Prometheus alert manager failed to start

Hi I’m trying to integrate Prometheus alertmanger with PMM 2.14 and following this document someone shared on this forum

However, Its failing to start the alertmanager . I don’t see any error but It shows that it failed when I look at the status

[root@xxxxx]# systemctl status alertmanager
● alertmanager.service - Alert Manager
Loaded: loaded (/usr/lib/systemd/system/alertmanager.service; enabled; vendor preset: disabled)
Active: failed (Result: start-limit) since Fri 2021-02-05 23:03:13 UTC; 12s ago
Process: 17571 ExecStart=/usr/local/bin/alertmanager --config.file=/etc/alertmanager/alertmanager.yml --storage.path=/data/alertmanager (code=exited, status=1/FAILURE)
Main PID: 17571 (code=exited, status=1/FAILURE)
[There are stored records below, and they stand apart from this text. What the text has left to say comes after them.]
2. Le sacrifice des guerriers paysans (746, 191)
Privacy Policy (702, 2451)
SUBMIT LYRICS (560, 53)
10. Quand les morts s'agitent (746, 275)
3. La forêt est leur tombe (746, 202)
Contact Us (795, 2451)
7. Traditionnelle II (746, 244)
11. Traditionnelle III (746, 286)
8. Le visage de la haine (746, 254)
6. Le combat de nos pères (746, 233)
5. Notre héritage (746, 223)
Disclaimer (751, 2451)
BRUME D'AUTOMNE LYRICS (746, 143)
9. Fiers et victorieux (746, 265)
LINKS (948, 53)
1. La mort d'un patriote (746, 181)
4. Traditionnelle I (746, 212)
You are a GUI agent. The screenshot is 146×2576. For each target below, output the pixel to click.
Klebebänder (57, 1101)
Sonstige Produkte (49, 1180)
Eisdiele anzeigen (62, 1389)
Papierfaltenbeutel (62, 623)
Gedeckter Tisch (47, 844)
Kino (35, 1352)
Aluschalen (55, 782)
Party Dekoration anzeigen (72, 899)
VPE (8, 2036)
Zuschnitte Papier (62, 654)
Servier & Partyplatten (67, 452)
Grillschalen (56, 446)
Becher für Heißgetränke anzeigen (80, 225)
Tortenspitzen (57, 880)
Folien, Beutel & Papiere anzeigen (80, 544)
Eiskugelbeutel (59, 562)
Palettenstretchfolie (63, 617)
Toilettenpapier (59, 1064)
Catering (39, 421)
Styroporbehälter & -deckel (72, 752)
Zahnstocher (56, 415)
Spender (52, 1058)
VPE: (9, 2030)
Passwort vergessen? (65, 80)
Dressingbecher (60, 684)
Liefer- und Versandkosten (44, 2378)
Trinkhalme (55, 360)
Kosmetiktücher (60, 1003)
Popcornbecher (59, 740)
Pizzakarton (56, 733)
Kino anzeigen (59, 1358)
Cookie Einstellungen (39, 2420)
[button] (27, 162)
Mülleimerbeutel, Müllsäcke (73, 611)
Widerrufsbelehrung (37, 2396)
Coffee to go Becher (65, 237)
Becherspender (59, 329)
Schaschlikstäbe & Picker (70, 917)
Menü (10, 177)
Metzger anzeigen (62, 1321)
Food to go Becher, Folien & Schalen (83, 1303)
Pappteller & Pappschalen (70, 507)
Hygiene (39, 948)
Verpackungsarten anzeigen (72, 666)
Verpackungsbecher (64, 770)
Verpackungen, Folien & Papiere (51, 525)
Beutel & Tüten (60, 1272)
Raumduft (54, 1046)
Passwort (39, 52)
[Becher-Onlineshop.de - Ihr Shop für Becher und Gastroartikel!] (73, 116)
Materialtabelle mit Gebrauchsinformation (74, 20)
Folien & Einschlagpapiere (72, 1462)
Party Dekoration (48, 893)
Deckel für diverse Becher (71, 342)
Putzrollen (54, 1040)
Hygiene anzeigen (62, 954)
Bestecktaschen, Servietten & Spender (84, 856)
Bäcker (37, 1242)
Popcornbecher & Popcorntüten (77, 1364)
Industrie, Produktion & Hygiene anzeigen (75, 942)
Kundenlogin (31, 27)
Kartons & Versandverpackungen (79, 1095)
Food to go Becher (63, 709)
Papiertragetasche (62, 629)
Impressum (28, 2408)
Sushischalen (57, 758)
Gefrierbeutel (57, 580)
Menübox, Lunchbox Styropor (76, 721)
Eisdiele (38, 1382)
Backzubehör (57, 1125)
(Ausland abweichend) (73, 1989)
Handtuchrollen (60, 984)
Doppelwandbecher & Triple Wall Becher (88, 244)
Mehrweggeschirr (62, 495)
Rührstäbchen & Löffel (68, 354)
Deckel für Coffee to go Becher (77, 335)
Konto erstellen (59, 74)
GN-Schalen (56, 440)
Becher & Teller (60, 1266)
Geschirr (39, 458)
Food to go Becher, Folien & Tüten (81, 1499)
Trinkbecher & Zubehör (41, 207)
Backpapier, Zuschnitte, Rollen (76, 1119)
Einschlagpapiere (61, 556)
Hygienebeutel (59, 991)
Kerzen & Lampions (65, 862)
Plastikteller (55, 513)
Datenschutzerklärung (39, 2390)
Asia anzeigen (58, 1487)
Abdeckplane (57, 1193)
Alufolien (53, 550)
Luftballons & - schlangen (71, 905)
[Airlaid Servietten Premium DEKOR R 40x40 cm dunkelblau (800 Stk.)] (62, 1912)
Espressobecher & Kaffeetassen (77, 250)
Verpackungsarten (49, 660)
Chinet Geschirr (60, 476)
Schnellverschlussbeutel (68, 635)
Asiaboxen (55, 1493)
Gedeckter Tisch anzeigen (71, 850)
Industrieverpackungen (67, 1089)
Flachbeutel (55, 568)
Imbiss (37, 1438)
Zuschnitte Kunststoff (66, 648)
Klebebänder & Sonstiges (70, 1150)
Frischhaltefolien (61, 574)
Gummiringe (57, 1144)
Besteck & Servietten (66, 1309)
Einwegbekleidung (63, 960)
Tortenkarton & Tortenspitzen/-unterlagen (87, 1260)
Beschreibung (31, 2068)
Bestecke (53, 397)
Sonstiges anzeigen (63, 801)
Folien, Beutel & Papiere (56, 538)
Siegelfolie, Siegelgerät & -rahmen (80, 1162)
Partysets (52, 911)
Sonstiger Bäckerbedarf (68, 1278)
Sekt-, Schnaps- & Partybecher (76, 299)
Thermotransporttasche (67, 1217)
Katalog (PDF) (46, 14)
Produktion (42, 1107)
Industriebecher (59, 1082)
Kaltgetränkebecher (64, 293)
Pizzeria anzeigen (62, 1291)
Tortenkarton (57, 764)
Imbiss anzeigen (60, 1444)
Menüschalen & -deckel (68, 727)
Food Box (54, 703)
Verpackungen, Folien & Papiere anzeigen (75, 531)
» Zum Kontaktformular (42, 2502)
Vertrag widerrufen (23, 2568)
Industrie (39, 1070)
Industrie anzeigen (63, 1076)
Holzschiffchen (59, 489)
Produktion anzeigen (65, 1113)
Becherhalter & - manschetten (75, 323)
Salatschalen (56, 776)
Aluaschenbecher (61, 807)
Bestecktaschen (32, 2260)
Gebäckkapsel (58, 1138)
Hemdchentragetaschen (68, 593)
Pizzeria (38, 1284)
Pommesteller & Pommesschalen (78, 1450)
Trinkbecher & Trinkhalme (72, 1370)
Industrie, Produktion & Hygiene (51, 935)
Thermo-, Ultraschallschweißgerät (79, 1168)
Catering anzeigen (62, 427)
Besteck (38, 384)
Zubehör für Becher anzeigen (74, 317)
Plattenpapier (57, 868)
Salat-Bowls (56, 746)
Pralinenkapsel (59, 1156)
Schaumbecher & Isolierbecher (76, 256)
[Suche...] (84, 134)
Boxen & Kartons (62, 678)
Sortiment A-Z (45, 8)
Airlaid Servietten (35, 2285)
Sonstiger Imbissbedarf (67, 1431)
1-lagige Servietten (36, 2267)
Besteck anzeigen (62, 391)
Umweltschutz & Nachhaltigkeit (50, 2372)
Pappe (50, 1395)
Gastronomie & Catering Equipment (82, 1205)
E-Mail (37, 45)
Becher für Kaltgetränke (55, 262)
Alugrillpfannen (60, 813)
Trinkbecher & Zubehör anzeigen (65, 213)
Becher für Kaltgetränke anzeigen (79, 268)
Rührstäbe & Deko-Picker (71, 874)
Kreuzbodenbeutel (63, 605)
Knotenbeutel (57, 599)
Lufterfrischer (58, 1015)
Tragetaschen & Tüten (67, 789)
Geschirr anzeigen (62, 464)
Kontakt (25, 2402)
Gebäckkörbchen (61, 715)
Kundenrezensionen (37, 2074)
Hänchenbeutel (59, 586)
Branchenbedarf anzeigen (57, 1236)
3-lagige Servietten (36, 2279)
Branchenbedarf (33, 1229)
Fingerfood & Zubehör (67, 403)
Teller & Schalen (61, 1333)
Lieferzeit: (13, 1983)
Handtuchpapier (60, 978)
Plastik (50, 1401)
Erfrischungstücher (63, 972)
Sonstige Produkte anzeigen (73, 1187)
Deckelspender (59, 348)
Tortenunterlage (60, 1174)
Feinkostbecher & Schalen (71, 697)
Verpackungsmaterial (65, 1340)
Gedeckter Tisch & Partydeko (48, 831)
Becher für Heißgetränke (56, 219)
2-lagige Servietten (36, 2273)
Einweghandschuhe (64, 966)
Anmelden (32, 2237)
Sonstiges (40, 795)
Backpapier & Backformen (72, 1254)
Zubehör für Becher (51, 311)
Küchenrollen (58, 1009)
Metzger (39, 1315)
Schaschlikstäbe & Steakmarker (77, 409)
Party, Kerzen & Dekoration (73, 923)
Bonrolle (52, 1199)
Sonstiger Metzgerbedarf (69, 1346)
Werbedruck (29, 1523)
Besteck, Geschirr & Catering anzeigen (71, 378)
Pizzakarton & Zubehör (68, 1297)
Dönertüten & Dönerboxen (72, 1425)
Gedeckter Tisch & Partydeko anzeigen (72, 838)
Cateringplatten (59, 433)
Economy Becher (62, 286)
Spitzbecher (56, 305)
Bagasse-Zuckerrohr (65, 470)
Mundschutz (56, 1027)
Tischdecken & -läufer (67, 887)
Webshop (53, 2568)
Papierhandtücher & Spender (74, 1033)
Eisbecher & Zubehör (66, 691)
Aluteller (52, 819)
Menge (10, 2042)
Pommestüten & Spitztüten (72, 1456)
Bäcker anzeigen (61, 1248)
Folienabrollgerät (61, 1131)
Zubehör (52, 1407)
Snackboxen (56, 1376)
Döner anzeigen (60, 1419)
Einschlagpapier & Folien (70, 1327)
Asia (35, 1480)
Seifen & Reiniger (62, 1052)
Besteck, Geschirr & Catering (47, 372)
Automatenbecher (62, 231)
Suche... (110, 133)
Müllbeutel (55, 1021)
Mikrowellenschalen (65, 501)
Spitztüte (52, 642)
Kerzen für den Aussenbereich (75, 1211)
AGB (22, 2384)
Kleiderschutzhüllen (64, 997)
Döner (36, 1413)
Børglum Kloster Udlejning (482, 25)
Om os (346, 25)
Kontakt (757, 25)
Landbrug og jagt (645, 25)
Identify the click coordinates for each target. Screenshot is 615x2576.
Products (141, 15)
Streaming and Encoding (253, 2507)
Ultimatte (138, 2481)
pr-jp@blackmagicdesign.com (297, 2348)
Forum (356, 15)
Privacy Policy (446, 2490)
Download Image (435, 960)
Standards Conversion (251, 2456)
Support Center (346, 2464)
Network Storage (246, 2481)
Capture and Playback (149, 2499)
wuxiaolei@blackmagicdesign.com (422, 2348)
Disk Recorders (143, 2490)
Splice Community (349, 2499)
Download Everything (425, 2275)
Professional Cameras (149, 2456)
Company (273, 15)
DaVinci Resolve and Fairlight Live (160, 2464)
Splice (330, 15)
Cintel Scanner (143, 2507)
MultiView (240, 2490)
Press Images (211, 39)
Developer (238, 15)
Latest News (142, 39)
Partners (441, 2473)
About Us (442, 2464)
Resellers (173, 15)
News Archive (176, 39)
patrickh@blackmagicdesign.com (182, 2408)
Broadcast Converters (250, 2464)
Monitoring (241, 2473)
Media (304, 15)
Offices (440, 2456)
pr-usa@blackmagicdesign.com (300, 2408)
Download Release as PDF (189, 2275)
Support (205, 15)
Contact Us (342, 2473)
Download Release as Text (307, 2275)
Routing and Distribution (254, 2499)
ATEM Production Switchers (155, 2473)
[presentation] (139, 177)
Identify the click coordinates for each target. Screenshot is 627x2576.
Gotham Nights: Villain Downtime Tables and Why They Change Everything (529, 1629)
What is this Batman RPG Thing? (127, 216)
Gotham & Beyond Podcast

Feb 05 23:03:13 xxx.systemd[1]: Unit alertmanager.service entered failed state.
Feb 05 23:03:13 xxx. systemd[1]: alertmanager.service failed.
Feb 05 23:03:13 xxx. systemd[1]: alertmanager.service holdoff time over, scheduling restart.
Feb 05 23:03:13 xxx.systemd[1]: Stopped Alert Manager.
Feb 05 23:03:13 xxx systemd[1]: start request repeated too quickly for alertmanager.service
Feb 05 23:03:13 xxx systemd[1]: Failed to start Alert Manager.
Feb 05 23:03:13 xxx systemd[1]: Unit alertmanager.service entered failed state.
Feb 05 23:03:13 xxx systemd[1]: alertmanager.service failed.

alertmanager.yml file

[root@xxx]# cat /etc/alertmanager/alertmanager.yml
global:
resolve_timeout: 5m

route:
group_by: [‘alertname’]
group_wait: 10s
group_interval: 10s
repeat_interval: 1h
receiver: ‘web.hook’
receivers:

  • name: ‘web.hook’
    webhook_configs:
    • url: ‘http://127.0.0.1:5001/
      inhibit_rules:
    • source_match:
      severity: ‘critical’
      target_match:
      severity: ‘warning’
      equal: [‘alertname’, ‘dev’, ‘instance’]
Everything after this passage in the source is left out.